= Extrait du document =
━━━━━━━━━━
En première ligne au départ de la Diagonale des fous 2022, alors que Ludo Collet danse et harangue la foule réunionnaise et que la plupart des athlètes, large sourire aux lèvres, profitent de ces derniers instants festifs, David Hauss, calme et figé, semble déjà dans sa course, le visage fermé, dans sa tête. Il est déterminé. La veille, il avait assumé sa confiance et son ambition en marge de la conférence de presse. Après avoir remporté sur l’île de son enfance les deux autres courses individuelles du Grand Raid, la Mascareignes et deux fois le Trail de Bourbon, et après une première expérience convaincante sur 100 miles lors de la Diag 2019, ça devait être l’année de son sacre. Reconverti avec brio dans le trail, l’ancien champion d’Europe de triathlon, 4e aux Jeux olympiques de Londres en 2012, considère cet événement mythique comme « la course d’une vie ». LA course qu’il a cochée pour parachever son impressionnante carrière d’athlète de haut niveau.
━━━━━━━━━━
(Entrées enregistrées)
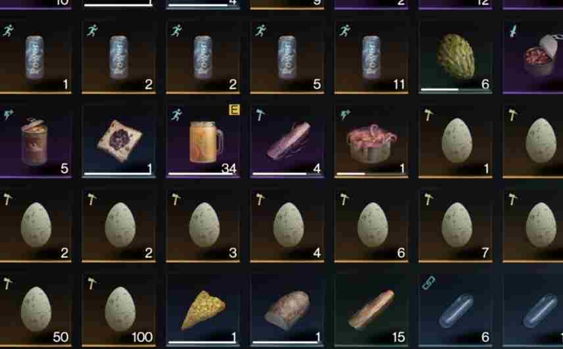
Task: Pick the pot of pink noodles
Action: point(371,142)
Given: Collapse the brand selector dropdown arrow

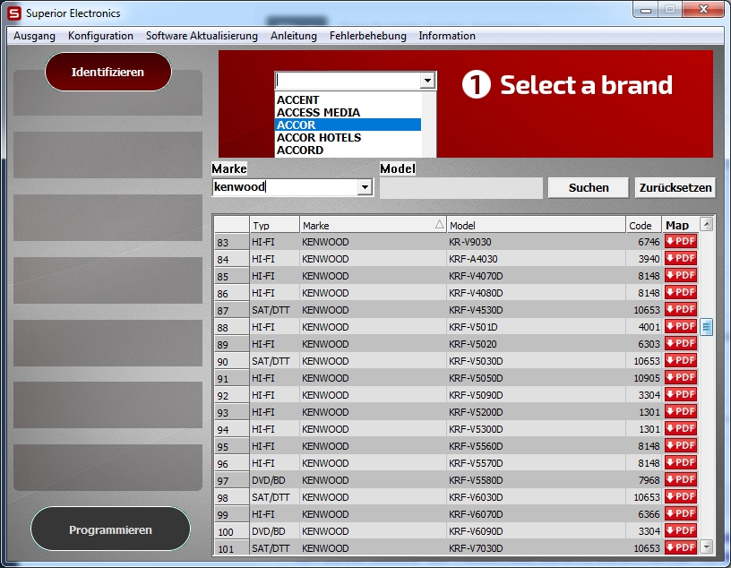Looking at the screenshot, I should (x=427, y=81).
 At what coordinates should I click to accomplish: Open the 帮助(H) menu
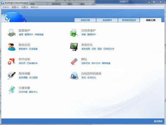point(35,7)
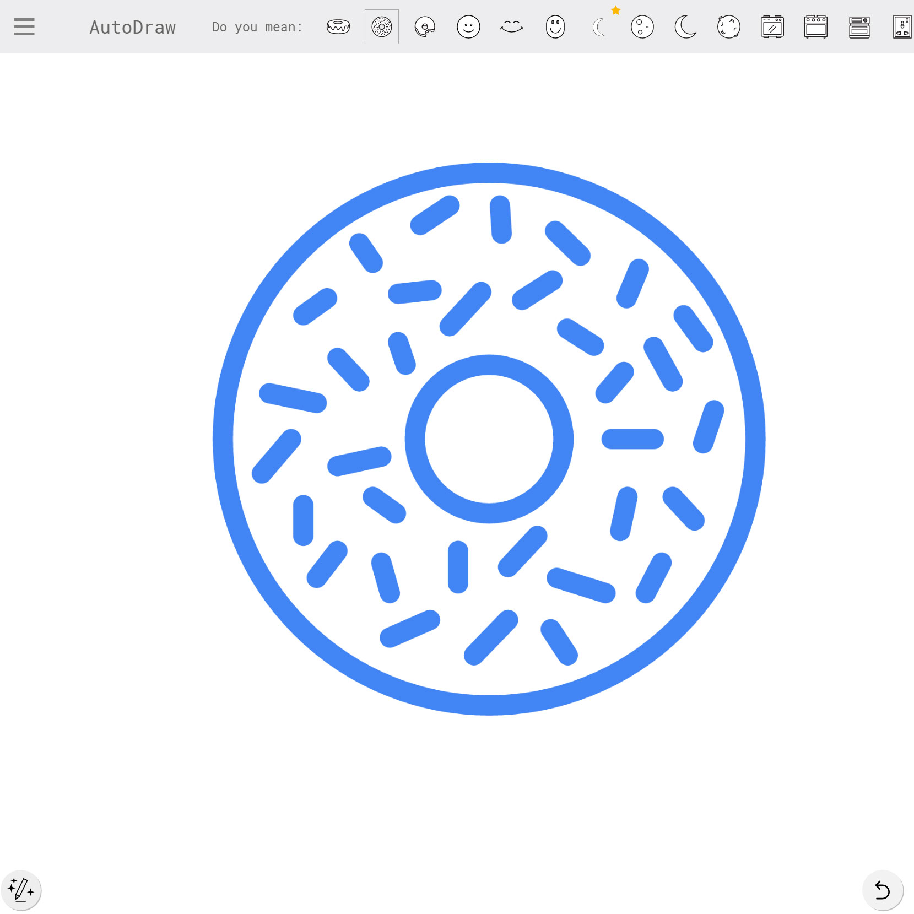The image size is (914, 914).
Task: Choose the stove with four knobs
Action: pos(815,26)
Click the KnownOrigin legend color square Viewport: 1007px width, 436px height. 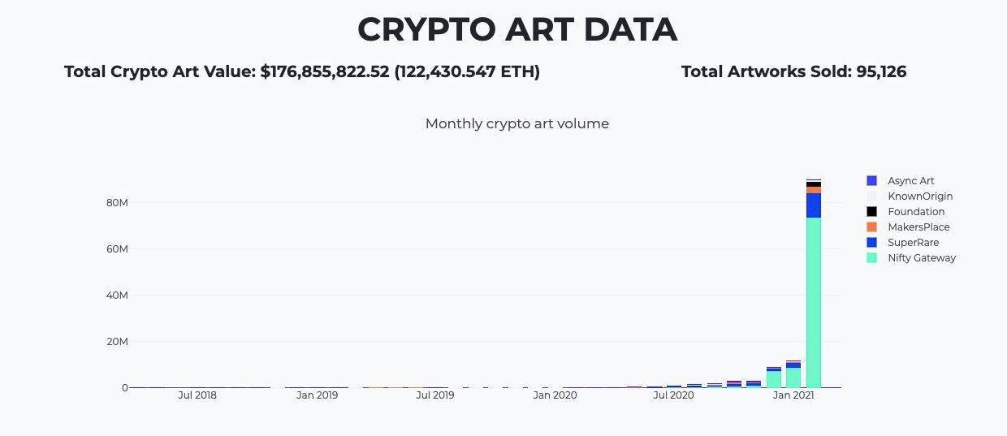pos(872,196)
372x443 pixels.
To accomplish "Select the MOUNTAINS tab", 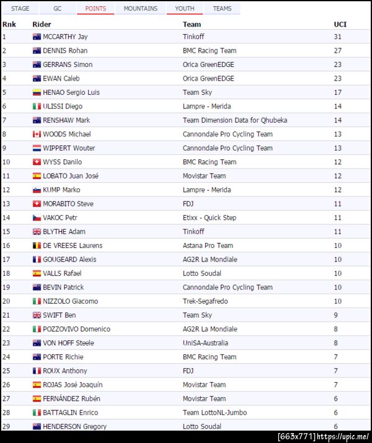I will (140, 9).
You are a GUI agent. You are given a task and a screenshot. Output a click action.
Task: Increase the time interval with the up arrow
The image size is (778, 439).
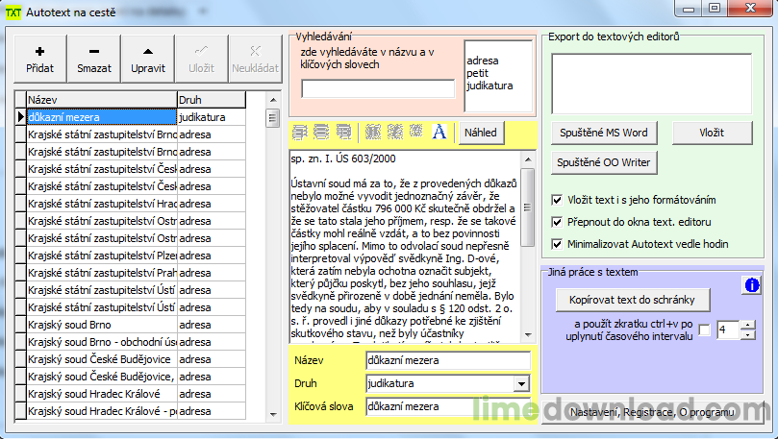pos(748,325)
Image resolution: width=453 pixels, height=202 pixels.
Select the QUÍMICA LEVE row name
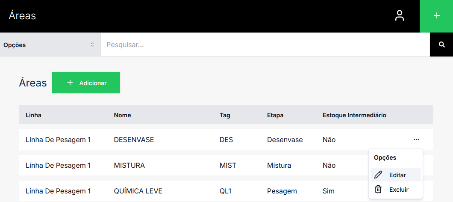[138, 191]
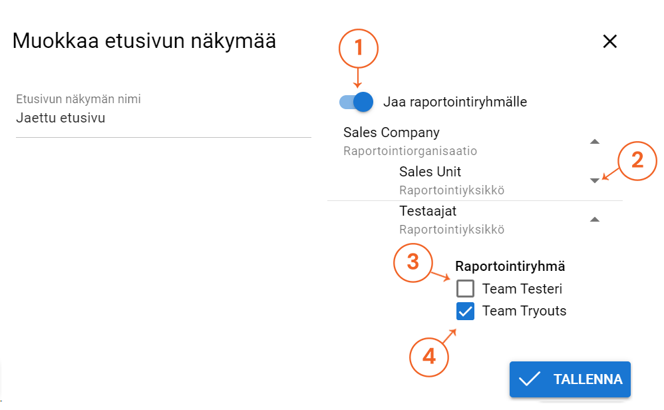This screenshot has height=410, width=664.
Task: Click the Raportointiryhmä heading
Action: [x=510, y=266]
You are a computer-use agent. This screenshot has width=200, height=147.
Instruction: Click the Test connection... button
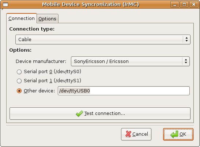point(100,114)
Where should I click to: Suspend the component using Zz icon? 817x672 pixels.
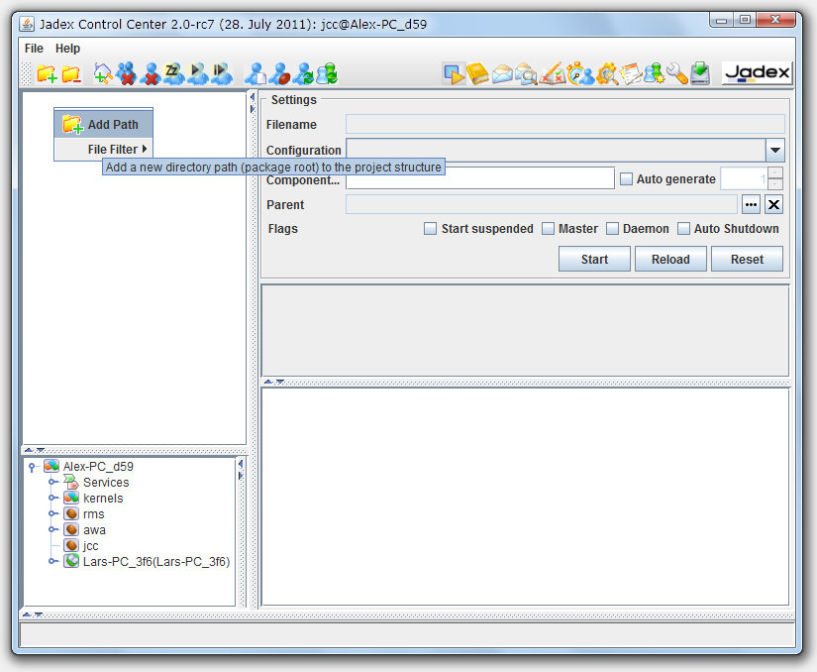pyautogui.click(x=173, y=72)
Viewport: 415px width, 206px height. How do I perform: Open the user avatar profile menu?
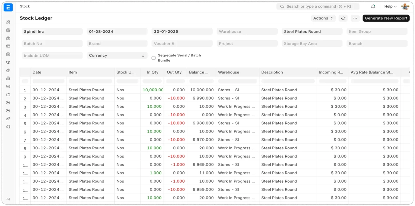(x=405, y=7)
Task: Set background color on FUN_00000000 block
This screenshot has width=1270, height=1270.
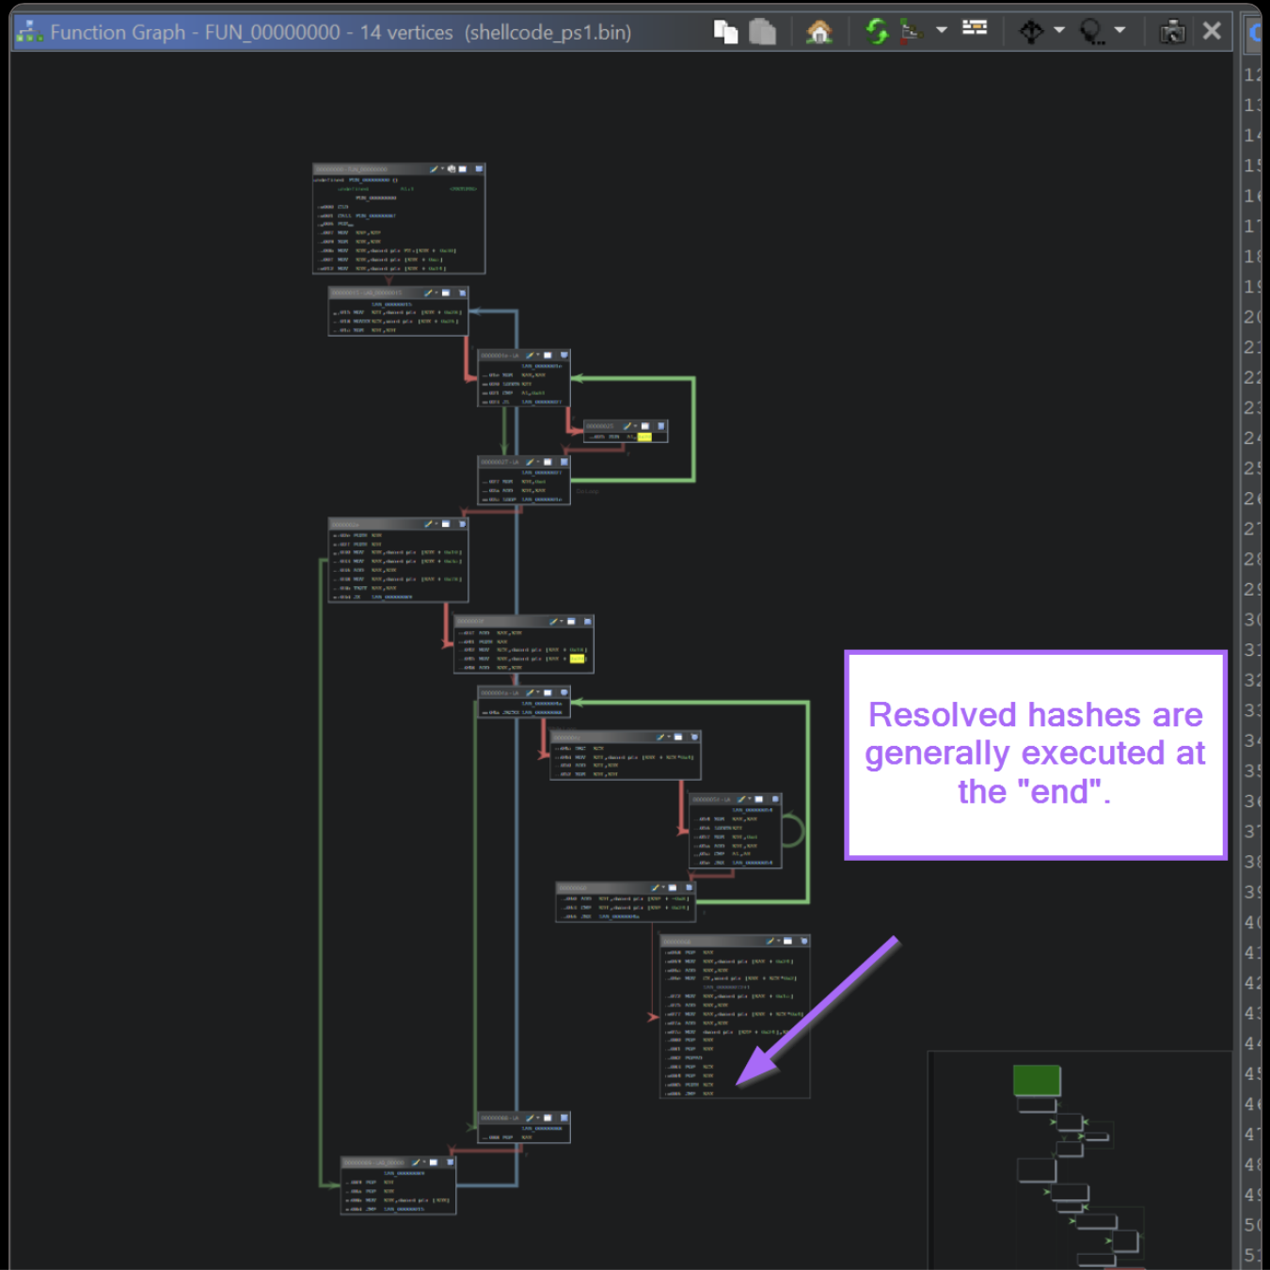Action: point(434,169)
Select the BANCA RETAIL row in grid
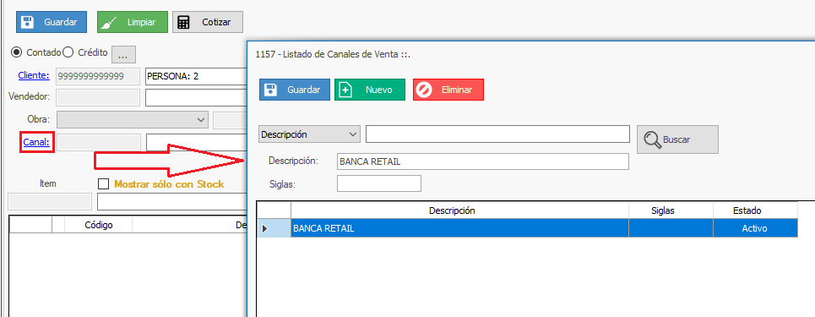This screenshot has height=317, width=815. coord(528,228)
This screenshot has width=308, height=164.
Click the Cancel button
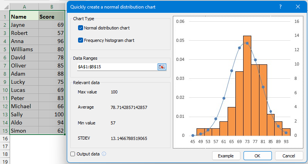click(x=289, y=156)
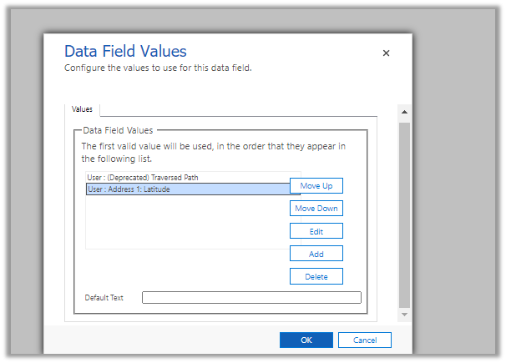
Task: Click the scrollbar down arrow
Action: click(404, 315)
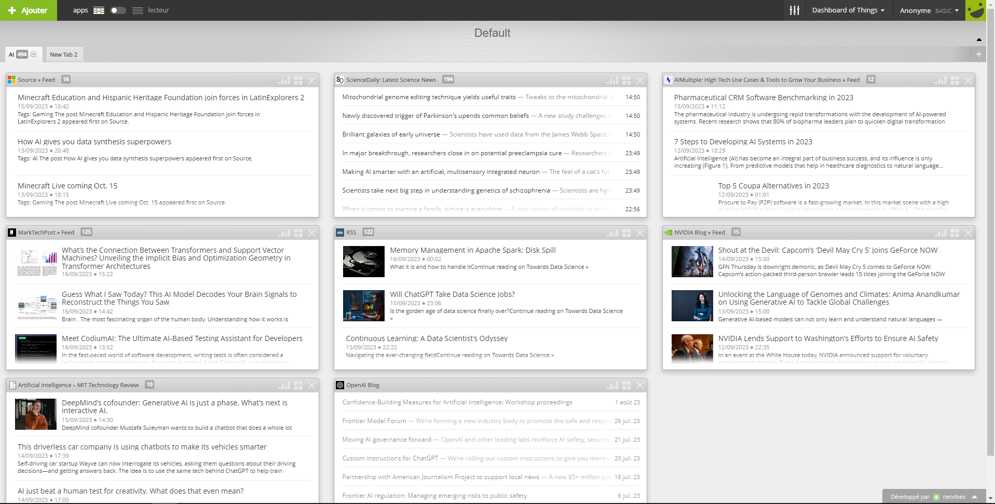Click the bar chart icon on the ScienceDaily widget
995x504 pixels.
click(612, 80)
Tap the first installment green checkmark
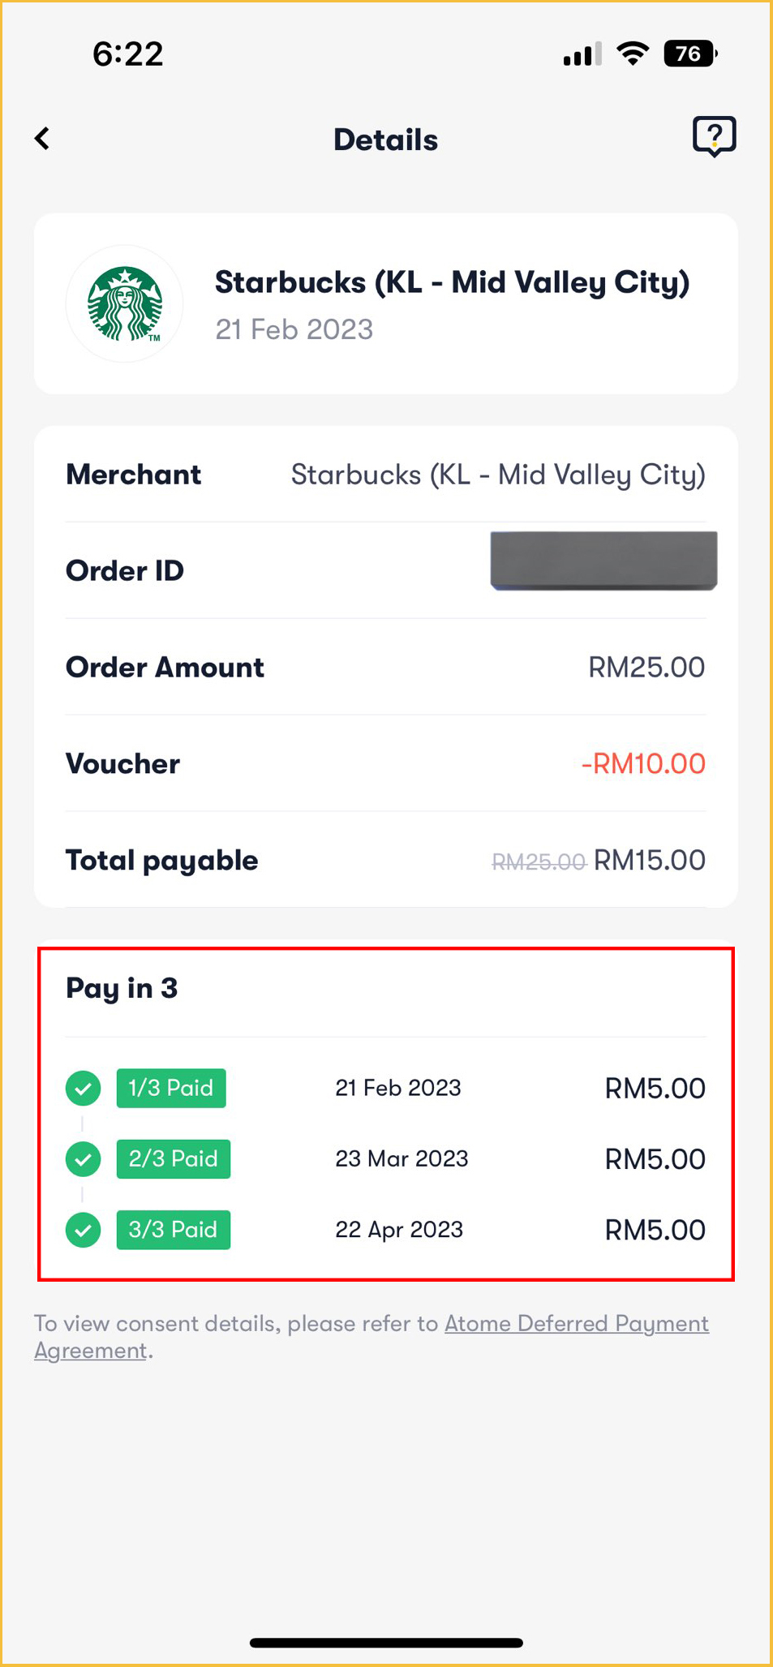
━━━━━━━━━━
= Consigne =
Selon l'extrait sur David Hauss, pourquoi l'édition 2022 de la Diagonale des fous devait-elle être l'année de son sacre ? Répondez en une à trois phrases.

= Réponse complète =
Il avait déjà remporté sur l'île de son enfance les deux autres courses individuelles du Grand Raid, la Mascareignes et deux fois le Trail de Bourbon. Il avait aussi fait une première expérience convaincante sur 100 miles lors de la Diag 2019.